Pointing data for screenshots

>>

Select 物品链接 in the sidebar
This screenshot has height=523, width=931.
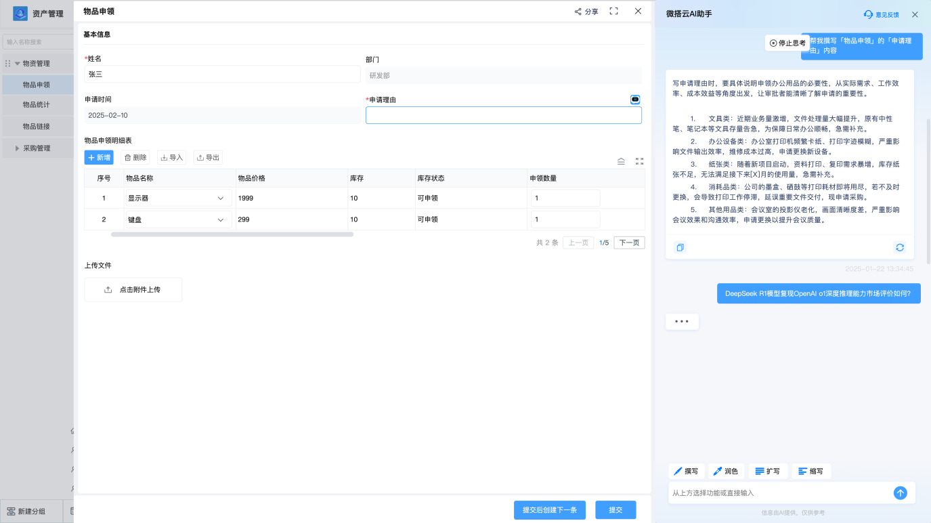point(37,127)
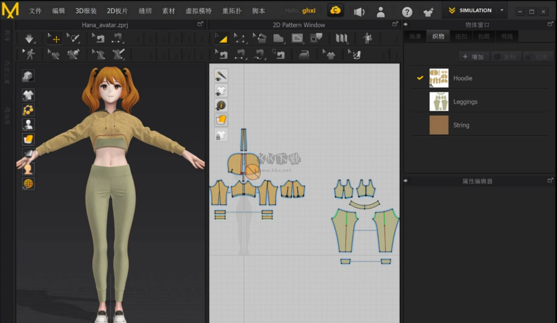This screenshot has width=557, height=323.
Task: Open the 缝纫 sewing menu
Action: coord(145,11)
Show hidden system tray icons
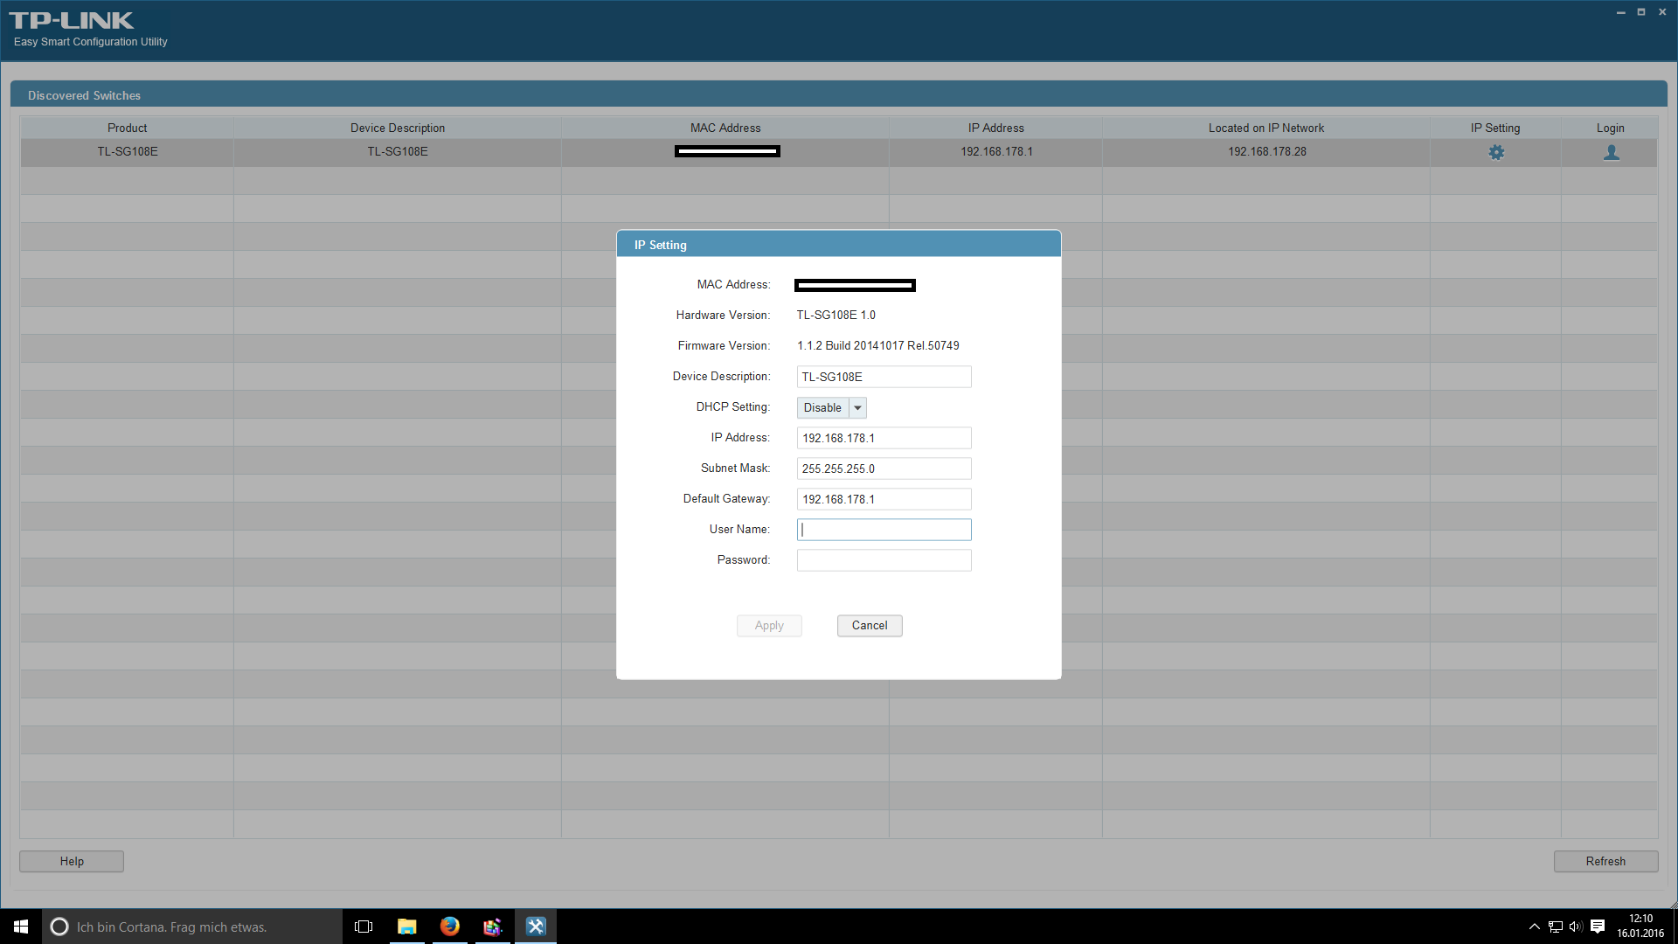The height and width of the screenshot is (944, 1678). pyautogui.click(x=1534, y=927)
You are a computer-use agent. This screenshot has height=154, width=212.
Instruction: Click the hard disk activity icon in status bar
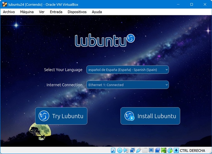tap(113, 151)
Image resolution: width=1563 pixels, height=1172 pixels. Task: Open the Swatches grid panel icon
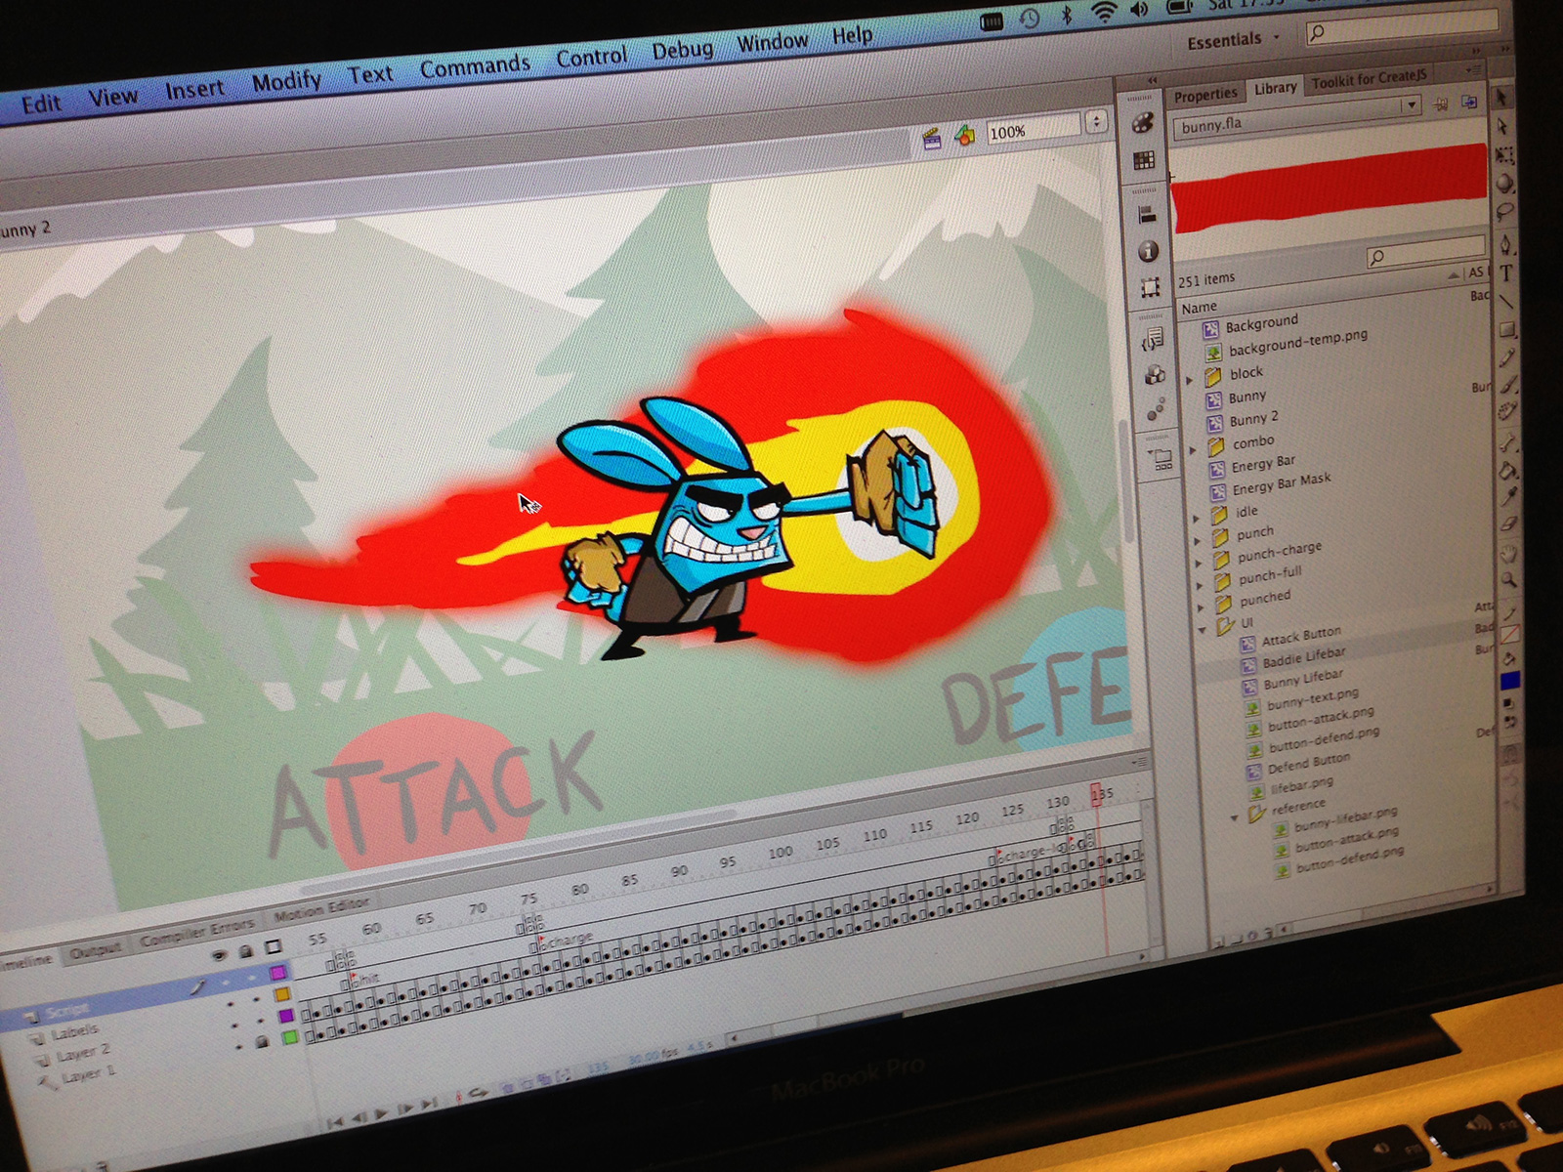coord(1144,161)
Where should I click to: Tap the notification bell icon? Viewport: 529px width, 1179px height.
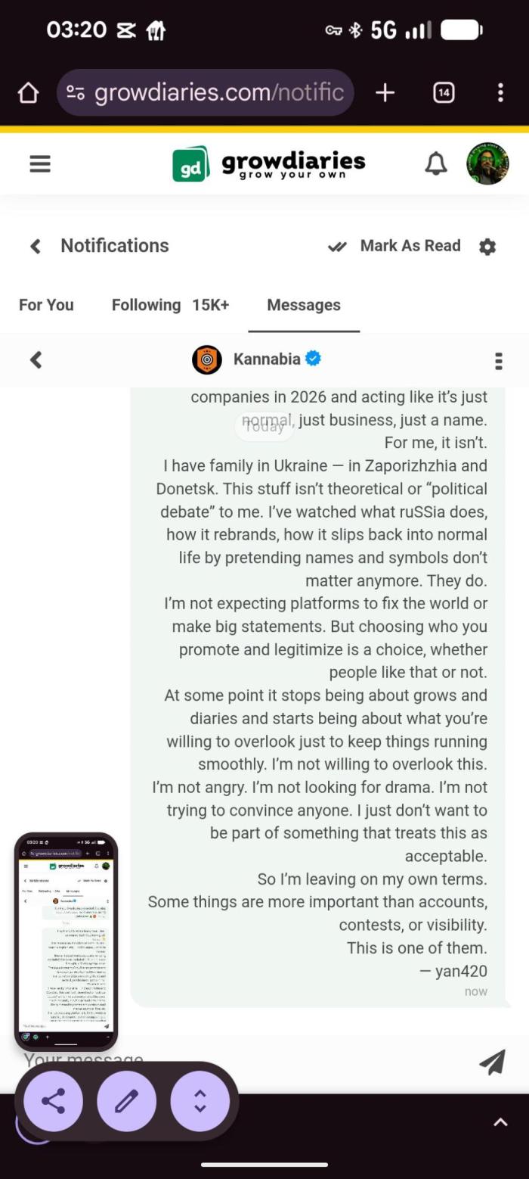tap(436, 163)
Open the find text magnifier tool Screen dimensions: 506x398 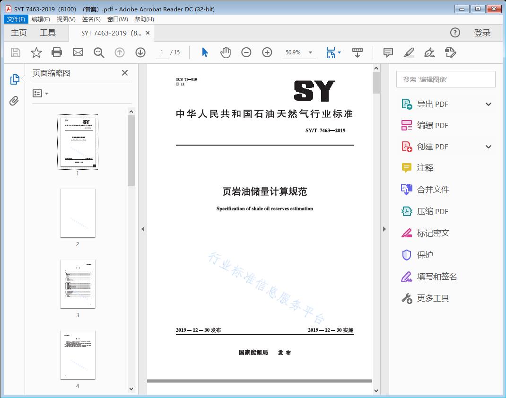pos(99,52)
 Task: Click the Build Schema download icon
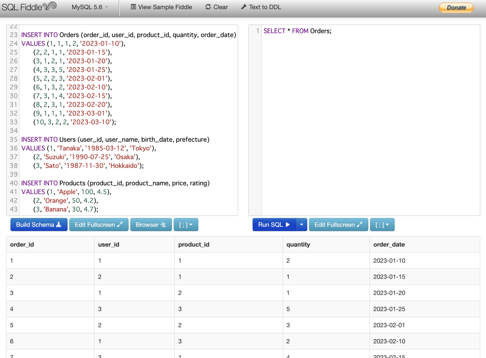click(x=59, y=225)
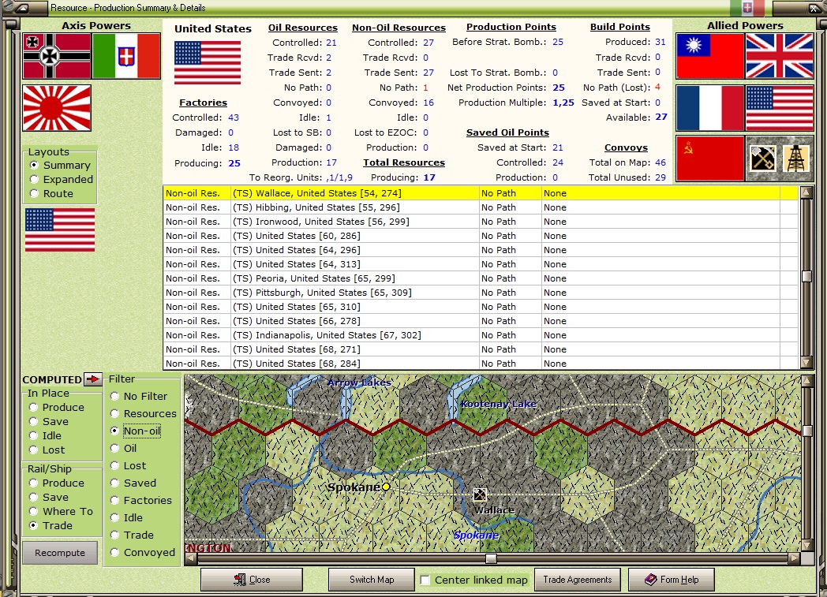Screen dimensions: 827x597
Task: Click the Switch Map button
Action: coord(372,580)
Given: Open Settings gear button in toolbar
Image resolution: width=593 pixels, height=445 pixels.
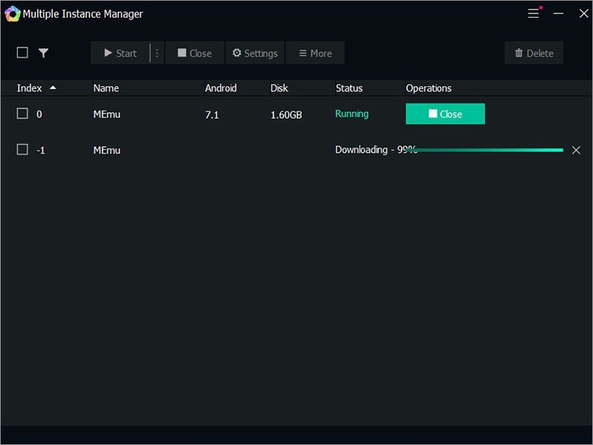Looking at the screenshot, I should click(x=255, y=53).
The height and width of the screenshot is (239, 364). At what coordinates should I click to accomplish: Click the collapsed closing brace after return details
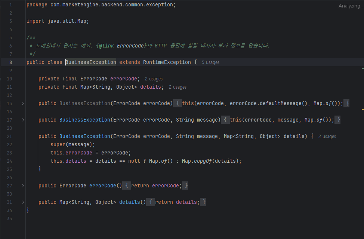click(x=204, y=202)
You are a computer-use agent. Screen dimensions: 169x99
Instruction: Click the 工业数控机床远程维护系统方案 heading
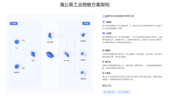(118, 16)
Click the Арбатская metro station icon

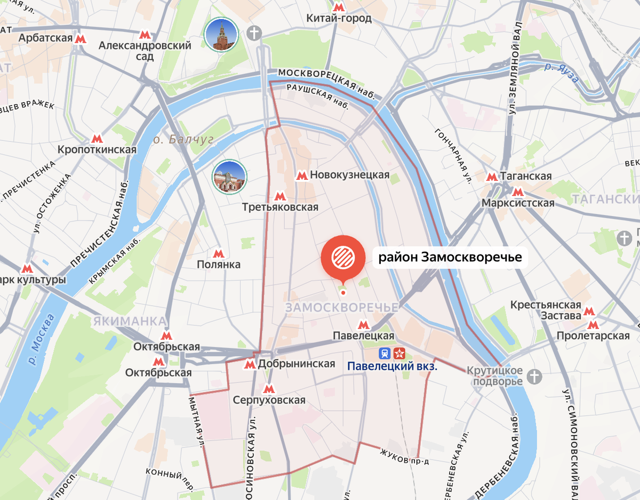[x=80, y=38]
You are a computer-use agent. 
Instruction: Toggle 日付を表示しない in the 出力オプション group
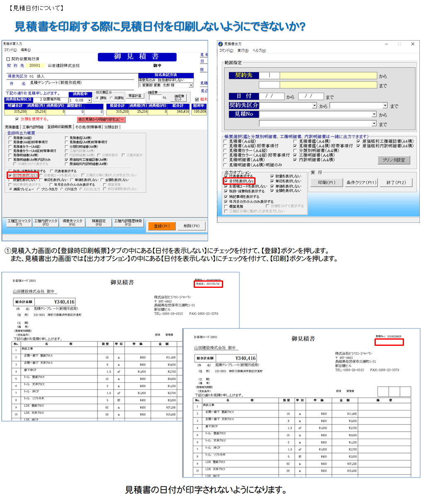click(x=226, y=181)
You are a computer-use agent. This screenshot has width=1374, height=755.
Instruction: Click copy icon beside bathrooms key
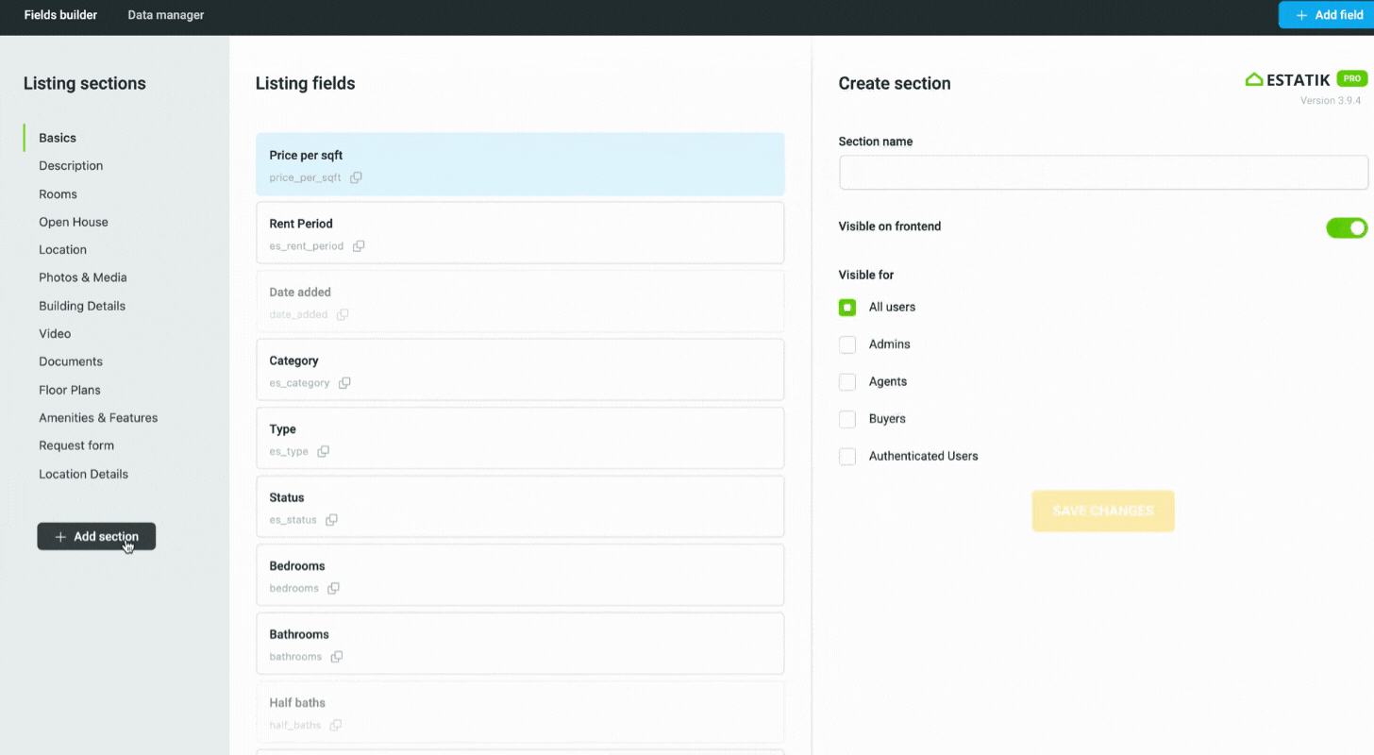[x=336, y=657]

<<

GIVEN EXERCISE —
Copy out every line from the one containing "You are a computer-use agent. Screen" down to the end of the rows, and leave out the pictures.

RESULT —
You are a computer-use agent. Screen dimensions: 169x99
Instruction: Click the 工业数控机床远程维护系统方案 heading
(118, 16)
Click the Арбатская metro station icon

[x=80, y=38]
You are a computer-use agent. 
Instruction: Toggle 日付を表示しない in the 出力オプション group
click(x=226, y=181)
You are a computer-use agent. This screenshot has width=1374, height=755.
Instruction: Click copy icon beside bathrooms key
[x=336, y=657]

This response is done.